3) Un troisième obstacle est caractérisé par l’impact d’une diversité de facteurs d’instabilité socio-politique. Il va de soi de mentionner les affrontements qui font rage depuis des décennies, dont les diverses guerres et révolutions au Moyen-Orient, en Afrique et en Europe de l’Est. Celles-ci ont entraîné la mort de centaines de milliers de personnes et la destruction de villes entières. Elles ont également généré d’innombrables problématiques: comme le déséquilibre économique, le déclin culturel, le renfermement identitaire, l’émigration massive, l’effacement de particularités minoritaires, la pérennité du clanisme et du tribalisme à la tête des régimes politiques, la corruption des appareils gouvernementaux et la restriction des libertés.

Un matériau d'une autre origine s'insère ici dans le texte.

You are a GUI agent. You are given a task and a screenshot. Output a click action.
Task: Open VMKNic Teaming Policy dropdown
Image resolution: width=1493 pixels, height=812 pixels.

Face aux obstacles identifiés ci-dessus, ne formant que quelques spécimens parmi tant d’autres, l’avenir des dialogues islamo-chrétiens apparaît obscur, d’autant plus que la méfiance mutuelle est constamment renforcée par les informations médiatiques dont le focus se limite aux conflits, plus ‘aguichants et sensationnels’ que les lieux de rencontres et d’échanges. Néanmoins, cela n’implique pas forcément l’inexistence de ces lieux et l’impossibilité de leur entreprise à long terme. Les conditions de création de nouveaux espaces de dialogue et de poursuite de dialogues déjà enclenchés sont nombreuses, parmi lesquelles : le dépassement des stéréotypes et de l’exclusion, l’acceptation des déplacements théologiques et linguistiques, la prise en compte des contextes politiques, culturels, sociaux et économiques qui souvent sont à la base des querelles, la relecture du passé et des blessures infligées de part et d’autre, l’ouverture à de nouvelles perspectives à partir de nouvelles herméneutiques, le passage d’identités closes aux identités plurielles et dynamiques, d’une altérité de conflit à une rencontre relationnelle et émulatrice ...

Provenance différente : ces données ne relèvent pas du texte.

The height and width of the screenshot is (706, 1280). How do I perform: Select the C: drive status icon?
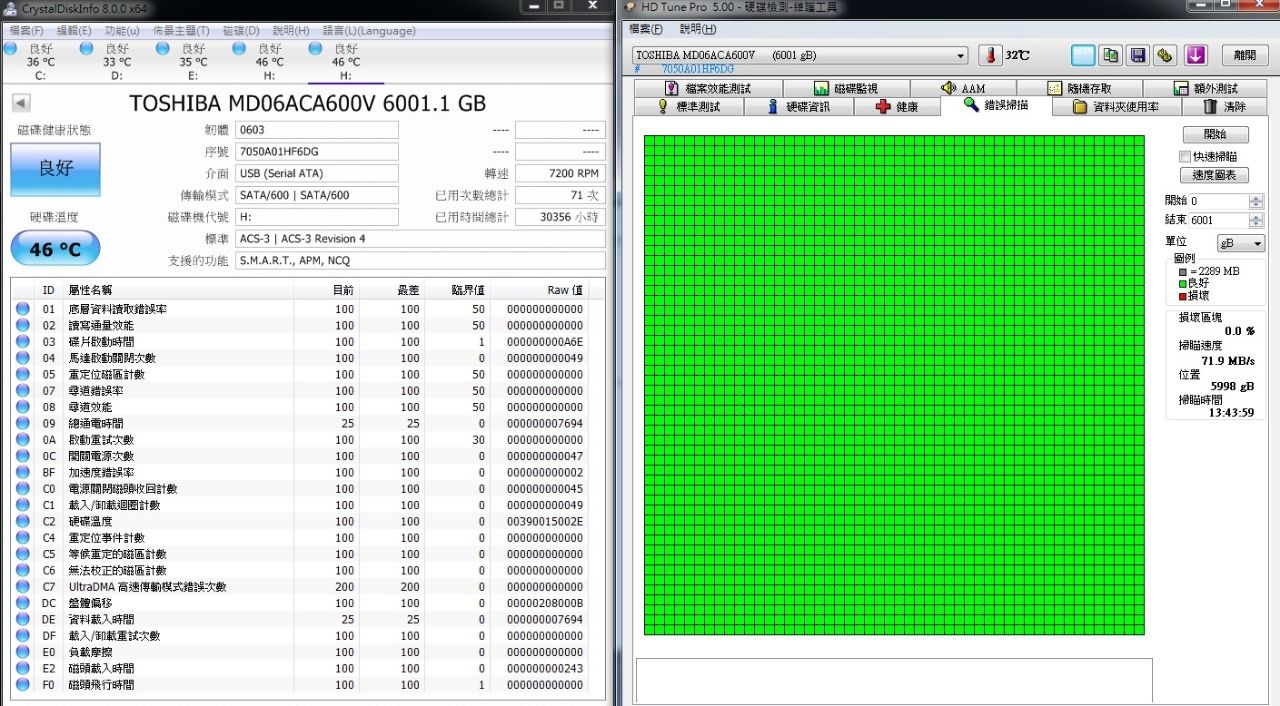tap(11, 48)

Il est également primordial de dépasser la simple tolérance en essayant de viser le respect de la religion de l’autre, ce qui implique un travail considérable de compréhension mutuelle, car il faut que « ce respect soit théologiquement et anthropologiquement fondé », comme le cite Dennis Gira (Au-delà de la tolérance, la rencontre des religions. Paris, Bayard, 2001: 38). La reconnaissance de l’autre comme une personne à part entière avec laquelle on peut découvrir des valeurs universelles ou autres, communément partagées, est primordiale. Aucun dialogue ne peut se tenir sans un profond respect pour l’intégrité et les convictions de l'autre. En ce sens, la construction d’un ‘vivre-ensemble’ dépassant le ‘vivre-à-côté’ est croyable, pensable et praticable. Il l’est d’autant plus si on accorde de l’importance à renouveler les systèmes de gestion socio-politique des diversités, en assurant un espace politique qui appelle une mise en jeu des identités plurielles, religieuses ou non. Aussi, la limitation au dialogue des experts et des instances religieuses/politiques ne nous empêche pas de mentionner ce qu’on appelle le dialogue de vie ou le dialogue naturel ou encore, le vivre ensemble : une convivialité qui se déroule quotidiennement au niveau des individus (relations commerciales, personnelles -amitiés, mariages mixtes-, partage d’expériences spirituelles, cultes communs de saints-es locaux …). C’est certainement sur le fondement du dialogue de vie que les relations entre chrétiens et musulmans pourront continuer à s’épanouir




3 comments:

Roland said...

Excellent Dr.! Je suis toujours votre blog. Et BONNE RENTREE ACADEMIQUE!

Dr. Pamela Chrabieh said...

Merci Roland :)

Anonymous said...

J'ai bien aime votre post Dr. Chrabieh. On a lu beaucoup de descriptions de la visite du pape au Liban mais pas vraiment d'analyse de questions afferentes. Merci!